James Lilley on copper migration

James Lilley, Openreach’s Managed Customer Migrations Director, said the stop sell programme is “a vital step in accelerating the UK’s transition to a modern full fibre future.”

He also said, “As copper’s ability to support modern communications declines, the immediate focus is getting people onto newer, future proofed technologies.”

Openreach said the areas in the latest tranche have over 75% of premises able to get full fibre lines. That is the point at which copper products can later be switched off completely in an exchange area.

1,432 exchanges under stop sell

The 238 exchanges take the total number of exchange upgrades under active stop sell rules to 1,432. Openreach said those exchanges equate to 14.2 million premises, which is 61% of its total full fibre footprint.

That scale matters at premises level.

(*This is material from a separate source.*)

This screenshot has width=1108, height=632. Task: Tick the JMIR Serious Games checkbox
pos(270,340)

Homes and businesses that cannot yet get FTTP will keep being served by copper-based broadband products, while areas that can take fibre move onto the newer lines first.

Openreach and the 2027 deadline

Openreach said its national stop sell on legacy phone services began on 5 September 2023. It also said the migration away from traditional legacy voice services to digital all-IP technologies is due to complete by 31 January 2027.

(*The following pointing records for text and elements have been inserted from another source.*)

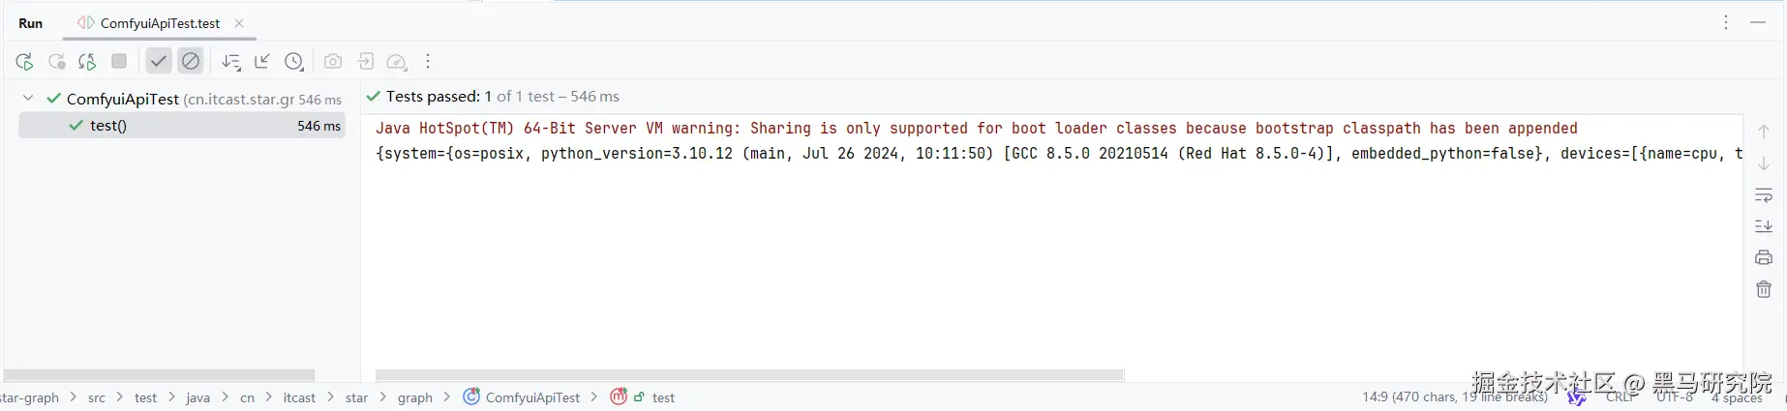This screenshot has width=1787, height=411.
Task: Open the Run toolbar more options menu
Action: pyautogui.click(x=428, y=61)
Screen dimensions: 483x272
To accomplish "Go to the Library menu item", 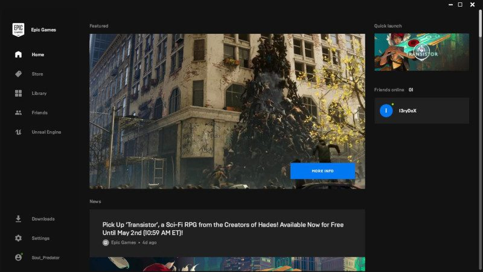I will click(39, 94).
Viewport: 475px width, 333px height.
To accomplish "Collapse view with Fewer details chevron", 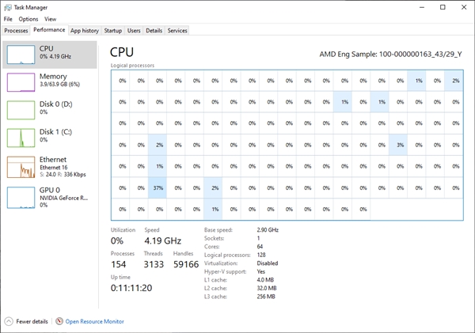I will pyautogui.click(x=9, y=322).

Lilley said, “This approach not only reduces the cost and complexity of having to maintain both old and new networks but also supports the industry-wide migration ahead of the legacy copper-based Public Switched Telephone Network (PSTN) now just under eight months away, by which time everyone will need a digital phone line.”

The unresolved issue is the pace of the remaining copper-to-fibre transition in each exchange area, because Openreach said that part of the migration will take several years locally even as the national voice switch-off deadline approaches.